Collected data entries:
============================================================
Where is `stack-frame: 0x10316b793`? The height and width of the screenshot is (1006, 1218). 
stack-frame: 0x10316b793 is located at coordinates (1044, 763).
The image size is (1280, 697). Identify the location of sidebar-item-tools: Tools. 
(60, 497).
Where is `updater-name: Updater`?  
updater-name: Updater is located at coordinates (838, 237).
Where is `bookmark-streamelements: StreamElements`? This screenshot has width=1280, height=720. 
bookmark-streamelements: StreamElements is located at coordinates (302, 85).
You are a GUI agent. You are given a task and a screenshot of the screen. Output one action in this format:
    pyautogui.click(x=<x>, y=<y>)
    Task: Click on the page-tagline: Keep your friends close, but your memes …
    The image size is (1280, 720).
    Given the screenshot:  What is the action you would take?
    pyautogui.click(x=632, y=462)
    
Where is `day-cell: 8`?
============================================================
* [Assignment] Arrange every line of the material above as a numbered list, leaving out any blank lines.

* [Response to the exercise]
1. Where is `stack-frame: 0x10316b793`? The height and width of the screenshot is (1006, 1218). 
2. stack-frame: 0x10316b793 is located at coordinates (1044, 763).
3. The image size is (1280, 697). Identify the location of sidebar-item-tools: Tools. 
4. (60, 497).
5. Where is `updater-name: Updater`?  
6. updater-name: Updater is located at coordinates (838, 237).
7. Where is `bookmark-streamelements: StreamElements`? This screenshot has width=1280, height=720. 
8. bookmark-streamelements: StreamElements is located at coordinates (302, 85).
9. You are a GUI agent. You are given a task and a screenshot of the screen. Output one action in this format:
10.     pyautogui.click(x=<x>, y=<y>)
11.     Task: Click on the page-tagline: Keep your friends close, but your memes …
12.     The image size is (1280, 720).
13.     Given the screenshot:  What is the action you would take?
14.     pyautogui.click(x=632, y=462)
15. Where is `day-cell: 8`?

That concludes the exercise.